2024年シーズン、ハイパーカークラスにはBMWやランボルギーニが参戦し、9メーカー19台のプロトタイプがエントリー。非常に競争の激しいコンペティションが繰り広げられているハイパーカークラスにおいて、勝利を目指すべく、プジョーは9X8に大規模なアップデートを施した。

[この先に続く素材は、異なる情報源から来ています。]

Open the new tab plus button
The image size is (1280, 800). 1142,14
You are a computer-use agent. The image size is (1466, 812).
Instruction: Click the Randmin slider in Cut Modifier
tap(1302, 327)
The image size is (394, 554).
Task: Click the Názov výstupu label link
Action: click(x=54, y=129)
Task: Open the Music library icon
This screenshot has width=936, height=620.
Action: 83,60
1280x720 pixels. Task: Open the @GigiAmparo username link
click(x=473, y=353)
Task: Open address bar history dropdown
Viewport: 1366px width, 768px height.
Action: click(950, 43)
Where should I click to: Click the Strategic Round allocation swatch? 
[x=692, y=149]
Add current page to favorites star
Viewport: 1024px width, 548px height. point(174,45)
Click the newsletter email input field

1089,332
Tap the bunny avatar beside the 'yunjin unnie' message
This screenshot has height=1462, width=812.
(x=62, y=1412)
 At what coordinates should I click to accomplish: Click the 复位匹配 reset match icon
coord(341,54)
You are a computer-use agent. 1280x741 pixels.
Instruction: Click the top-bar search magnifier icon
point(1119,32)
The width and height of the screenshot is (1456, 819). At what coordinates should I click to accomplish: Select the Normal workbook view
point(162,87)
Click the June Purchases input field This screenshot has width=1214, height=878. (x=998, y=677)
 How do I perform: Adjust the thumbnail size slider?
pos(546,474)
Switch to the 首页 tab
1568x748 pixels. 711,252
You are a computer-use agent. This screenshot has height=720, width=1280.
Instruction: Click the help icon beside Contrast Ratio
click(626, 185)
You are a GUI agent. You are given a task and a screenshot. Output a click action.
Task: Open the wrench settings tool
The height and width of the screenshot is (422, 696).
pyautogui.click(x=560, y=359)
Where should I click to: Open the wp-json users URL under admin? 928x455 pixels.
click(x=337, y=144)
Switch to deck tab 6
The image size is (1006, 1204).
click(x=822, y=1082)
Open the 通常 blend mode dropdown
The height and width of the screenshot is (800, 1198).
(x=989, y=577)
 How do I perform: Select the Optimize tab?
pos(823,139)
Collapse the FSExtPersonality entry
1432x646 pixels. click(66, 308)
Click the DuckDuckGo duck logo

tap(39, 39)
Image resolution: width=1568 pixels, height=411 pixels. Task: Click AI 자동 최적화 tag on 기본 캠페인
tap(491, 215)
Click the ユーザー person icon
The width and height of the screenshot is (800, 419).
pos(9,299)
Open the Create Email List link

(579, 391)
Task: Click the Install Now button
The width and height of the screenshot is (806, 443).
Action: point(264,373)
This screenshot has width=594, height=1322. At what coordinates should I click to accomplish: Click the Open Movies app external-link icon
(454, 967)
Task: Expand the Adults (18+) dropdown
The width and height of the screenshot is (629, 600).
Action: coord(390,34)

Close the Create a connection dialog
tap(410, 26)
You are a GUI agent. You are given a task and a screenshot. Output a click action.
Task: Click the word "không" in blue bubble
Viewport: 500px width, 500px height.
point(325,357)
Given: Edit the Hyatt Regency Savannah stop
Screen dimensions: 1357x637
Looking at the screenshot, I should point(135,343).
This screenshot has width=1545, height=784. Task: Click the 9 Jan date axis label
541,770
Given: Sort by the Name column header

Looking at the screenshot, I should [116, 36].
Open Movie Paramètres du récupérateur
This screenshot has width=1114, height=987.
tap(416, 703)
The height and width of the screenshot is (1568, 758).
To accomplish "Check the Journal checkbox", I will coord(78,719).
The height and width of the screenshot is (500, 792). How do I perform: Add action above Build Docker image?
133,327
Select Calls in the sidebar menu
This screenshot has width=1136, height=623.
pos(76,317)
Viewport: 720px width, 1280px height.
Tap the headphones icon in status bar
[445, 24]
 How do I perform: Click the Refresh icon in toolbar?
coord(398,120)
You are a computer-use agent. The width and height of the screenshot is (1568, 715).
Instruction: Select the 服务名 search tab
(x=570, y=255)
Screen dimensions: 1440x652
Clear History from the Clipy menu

そもそも9X8は、2020/2021年に策定されたテクニカルレギュレーションに適合する仕様で設計されている。しかし、マシン完成間近だった2022年夏、テクニカルレギュレーションが変更。特にエアロダイナミクスの性能向上の可能性が出てきた。そのため、ポテンシャルを最大限に引き出すべく、いくつかの設計変更が行われることになった。
ボディワークの90%をリニューアル
プジョー・スポールのテクニカルディレクターを務めるオリビエ・ジャンソニーは、9X8の大幅な設計変更について、「私たちは、もはや正しい選択とはいえない選択をしてしたのです。このパフォーマンス差は2023年のBoP (Balance of Performance:性能調整)では十分に埋め合わせることができませんでした」と説明した。
「今回、リヤウイングを装着するなど、ライバルのマシンと同じようなデザインに戻して、BoPで同等の扱いを受けることを考えました。また、前後31cmの同一タイヤ幅をやめ、フロント29cm・リヤ34cmのタイヤを装着することにしました」
「2024年仕様は、厳密に言えば、シャシーは同じなので新車ではありませんが、多くのアップグレードが施されています。そして、タイヤを効果的に機能させるために9X8の重心を変え、空力バランスを改善するべく、空力荷重の再配分も検討する必要がありました。この結果、ボディワークの約90%を再設計し、リヤウィングを追加することになったのです」
「それ以外にも2024年仕様は、新しいホモロゲーションを活用して、信頼性と性能のアップデートを行っています。選手権において、考えうる最高のチャンスを獲りにいくことに決めました」
第2戦からはプジョーを象徴する「ライオン」をベースにデザインされた新カラーリングも導入。ブラック、グレー、ホワイト、クリプトナイトのライオンが散りばめられた2024年型9X8は、93号車をミケル・イェンセン、ニコ・ミュラー、ジャン=エリック・ベルニュ、94号車をポール・ディ・レスタ、ロイック・デュバル、ストフェル・バンドーンがドライブする。